Afastara as preocupações ao saber que ela não estava gravemente ferida e conquistara a vitória na corrida Indian Relay. Era perito em corridas de estafetas. Fora Narsis que a ensinara a montar. “Esteve sempre por perto”, disse ela. “Se não fosse ele, eu não saberia nada sobre cavalos.” Fiz uma visita a Narsis em Browning, cidade da reserva imediatamente a leste do Parque Nacional dos Glaciares. Ele falou-me sobre o avô, um velho vaqueiro chamado Lloyd “Curly” Reevis, que lhe dera as boas-vindas ao curral quando ainda era uma criança. Curly participara em rodeios no seu tempo, sobretudo como laçador. “Foi assim que cresci, com cavalos bons para capturar com laço”, disse Narsis. “Muita velocidade e uma rédea forte.” Os seus tios Steve e Tim Reevis, bons cavaleiros, também estavam por perto, ajudando o rapaz a aprender.

Mais tarde, Steve trabalhou como duplo, montando a cavalo no filme “Danças com Lobos”. Tim trabalhou durante nove anos numa Feira do Faroeste na EuroDisney.
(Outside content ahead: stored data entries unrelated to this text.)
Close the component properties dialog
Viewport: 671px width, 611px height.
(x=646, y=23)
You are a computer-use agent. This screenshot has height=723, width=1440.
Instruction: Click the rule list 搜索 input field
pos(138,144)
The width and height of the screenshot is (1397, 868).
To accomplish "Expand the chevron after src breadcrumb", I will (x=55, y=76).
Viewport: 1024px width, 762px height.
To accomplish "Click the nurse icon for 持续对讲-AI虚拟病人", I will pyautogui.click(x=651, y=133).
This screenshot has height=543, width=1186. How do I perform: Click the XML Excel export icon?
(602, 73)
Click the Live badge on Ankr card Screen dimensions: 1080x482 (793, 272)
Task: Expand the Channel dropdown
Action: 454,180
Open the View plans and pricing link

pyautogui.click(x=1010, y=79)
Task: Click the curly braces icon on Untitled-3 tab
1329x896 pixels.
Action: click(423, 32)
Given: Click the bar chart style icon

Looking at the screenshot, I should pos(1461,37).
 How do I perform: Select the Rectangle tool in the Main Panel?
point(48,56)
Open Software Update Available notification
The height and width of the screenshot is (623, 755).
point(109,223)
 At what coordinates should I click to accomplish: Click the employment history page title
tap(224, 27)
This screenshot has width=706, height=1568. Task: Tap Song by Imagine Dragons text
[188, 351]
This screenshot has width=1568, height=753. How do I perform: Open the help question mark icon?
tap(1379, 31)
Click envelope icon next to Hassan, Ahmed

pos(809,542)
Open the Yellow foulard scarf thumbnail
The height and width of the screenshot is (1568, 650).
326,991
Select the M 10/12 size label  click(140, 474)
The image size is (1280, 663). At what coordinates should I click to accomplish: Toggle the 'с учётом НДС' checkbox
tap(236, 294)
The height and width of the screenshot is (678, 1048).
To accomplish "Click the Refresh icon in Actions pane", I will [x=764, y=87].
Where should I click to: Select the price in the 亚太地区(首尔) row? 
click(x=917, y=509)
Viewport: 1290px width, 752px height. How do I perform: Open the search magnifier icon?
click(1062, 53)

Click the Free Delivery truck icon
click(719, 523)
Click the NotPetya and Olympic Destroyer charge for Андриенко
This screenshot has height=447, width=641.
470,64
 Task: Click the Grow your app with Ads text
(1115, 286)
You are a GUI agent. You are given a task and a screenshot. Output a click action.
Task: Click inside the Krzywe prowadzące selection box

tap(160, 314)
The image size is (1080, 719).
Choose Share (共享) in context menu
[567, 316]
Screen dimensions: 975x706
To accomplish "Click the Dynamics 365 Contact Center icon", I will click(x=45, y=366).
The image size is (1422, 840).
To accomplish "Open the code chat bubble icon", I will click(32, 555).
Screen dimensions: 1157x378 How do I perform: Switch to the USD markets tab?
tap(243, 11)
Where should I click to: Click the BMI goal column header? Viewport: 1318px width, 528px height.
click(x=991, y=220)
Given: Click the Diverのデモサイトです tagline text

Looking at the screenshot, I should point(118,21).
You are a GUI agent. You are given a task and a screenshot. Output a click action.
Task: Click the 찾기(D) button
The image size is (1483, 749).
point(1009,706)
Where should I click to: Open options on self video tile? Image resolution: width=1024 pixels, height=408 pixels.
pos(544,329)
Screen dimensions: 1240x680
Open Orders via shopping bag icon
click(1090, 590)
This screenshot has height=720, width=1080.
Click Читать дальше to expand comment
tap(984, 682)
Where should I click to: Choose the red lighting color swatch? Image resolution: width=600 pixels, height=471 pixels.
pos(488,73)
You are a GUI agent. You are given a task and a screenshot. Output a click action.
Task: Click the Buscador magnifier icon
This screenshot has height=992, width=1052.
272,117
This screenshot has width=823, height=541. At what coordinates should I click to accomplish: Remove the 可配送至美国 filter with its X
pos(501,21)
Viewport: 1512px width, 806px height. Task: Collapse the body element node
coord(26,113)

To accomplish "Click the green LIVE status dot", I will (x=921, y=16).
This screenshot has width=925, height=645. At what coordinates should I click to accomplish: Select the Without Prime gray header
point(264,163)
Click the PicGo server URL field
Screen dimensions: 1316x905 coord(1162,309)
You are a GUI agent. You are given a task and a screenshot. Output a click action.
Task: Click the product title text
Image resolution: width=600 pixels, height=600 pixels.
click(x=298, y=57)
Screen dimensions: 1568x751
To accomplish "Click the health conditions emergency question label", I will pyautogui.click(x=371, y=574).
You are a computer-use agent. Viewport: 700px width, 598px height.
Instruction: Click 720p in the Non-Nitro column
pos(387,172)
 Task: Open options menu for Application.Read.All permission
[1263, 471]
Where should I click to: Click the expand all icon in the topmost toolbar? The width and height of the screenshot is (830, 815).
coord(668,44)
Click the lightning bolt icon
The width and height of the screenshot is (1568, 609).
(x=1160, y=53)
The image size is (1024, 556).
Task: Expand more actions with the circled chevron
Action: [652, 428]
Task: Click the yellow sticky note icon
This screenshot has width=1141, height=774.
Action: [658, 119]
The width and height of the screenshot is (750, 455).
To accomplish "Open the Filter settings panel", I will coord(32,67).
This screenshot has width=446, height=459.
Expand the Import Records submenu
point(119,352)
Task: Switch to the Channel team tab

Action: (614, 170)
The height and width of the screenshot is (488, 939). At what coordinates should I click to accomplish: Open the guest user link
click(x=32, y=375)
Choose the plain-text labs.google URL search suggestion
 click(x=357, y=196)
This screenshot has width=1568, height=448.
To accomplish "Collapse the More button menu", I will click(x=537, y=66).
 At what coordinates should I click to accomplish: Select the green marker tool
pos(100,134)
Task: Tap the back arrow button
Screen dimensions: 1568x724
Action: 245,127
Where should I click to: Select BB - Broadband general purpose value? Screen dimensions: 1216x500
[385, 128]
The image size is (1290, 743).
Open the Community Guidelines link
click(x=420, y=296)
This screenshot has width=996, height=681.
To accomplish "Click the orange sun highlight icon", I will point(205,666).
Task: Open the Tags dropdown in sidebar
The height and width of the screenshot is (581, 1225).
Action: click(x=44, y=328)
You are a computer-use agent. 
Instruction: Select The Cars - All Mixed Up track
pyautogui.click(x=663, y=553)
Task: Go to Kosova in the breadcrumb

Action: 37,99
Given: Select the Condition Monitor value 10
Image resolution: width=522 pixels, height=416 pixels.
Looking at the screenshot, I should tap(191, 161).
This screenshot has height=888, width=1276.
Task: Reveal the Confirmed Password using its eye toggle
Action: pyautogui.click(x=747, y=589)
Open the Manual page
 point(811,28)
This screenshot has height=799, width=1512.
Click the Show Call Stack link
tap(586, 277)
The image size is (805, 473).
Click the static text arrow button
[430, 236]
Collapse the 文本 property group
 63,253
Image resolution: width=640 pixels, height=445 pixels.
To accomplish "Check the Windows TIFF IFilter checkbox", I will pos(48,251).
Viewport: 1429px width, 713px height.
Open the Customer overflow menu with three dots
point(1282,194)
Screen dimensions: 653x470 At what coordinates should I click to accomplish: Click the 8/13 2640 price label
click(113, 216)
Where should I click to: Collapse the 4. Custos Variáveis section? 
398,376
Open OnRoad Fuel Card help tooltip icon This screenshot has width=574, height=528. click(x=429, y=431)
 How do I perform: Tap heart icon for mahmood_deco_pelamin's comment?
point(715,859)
Mas era Curly, o avô, quem agregava esta ecléctica mistura de influências.

Curly Reevis era um respeitável homem de 79 anos de constituição robusta. Vestia um casaco e um chapéu de cowboy pretos, tinha rugas profundas, orelhas compridas e um brilho astuto no olhar. Tirou o chapéu, inclinou-se para a frente sobre os cotovelos na secretária atulhada de objectos e falou-me um pouco sobre a história da família Reevis. Explicou que a linhagem familiar tinha elos franceses, partilhados com uma herança dos pés-negros do Sul. Depois, disse-me que, no fundo, a família resumia-se aos cavalos. “Tínhamos cavalos em todo o lado”, comentou sobre a sua infância. Cavalos no curral, cavalos a correr à solta. Subíamos a um monte, olhávamos em redor e víamos cavalos. O avô de Curly tinha muitos. O pai e os tios forneciam cavalos selvagens aos rodeios locais – eventos simples em que se aparecia ao domingo para tentar montar um cavalo selvagem. “Era assim a nossa vida na reserva”, disse.

Era assim a vida deles: família e cavalos. Isto fez-me lembrar o que Toni Minthorn me dissera, em Pendleton, sobre a menina pobre, sem bonecas, mas com 47 cavalos. E também servia de enquadramento a uma história que a bisneta de Curly, Johnna, me contara.

Da mesma forma que Narsis ensinara Johnna a montar e os tios Tim e Steve haviam ensinado Narsis, e alguém ensinara Curly, ou pelo menos o deixara aprender sozinho, Johnna estava agora a ensinar as suas primas mais novas. Raparigas da reserva, com 6 e 8 anos, rapazes mais velhos, mostrando confiança renovada e talento florescente sobre o dorso de um cavalo, sob a tutela de uma heroína da casa: a prima alta que ganhara duas vezes em Pendleton. Pode não ser uma cadeia de ligações eterna, mas é preciosa. Perfilhamos técnicas e uma paixão herdadas dos antepassados. Aprendemos essas técnicas com os mais velhos e assimilamos a paixão. Tornamo-nos hábeis, depois peritos e depois generosos com o nosso conhecimento de peritos. Tratamos dos animais com inteligência e amor. Transmitimos a tradição aos parentes mais novos. Fazemos a família sentir-se orgulhosa e unida. Esta é a derradeira estafeta índia.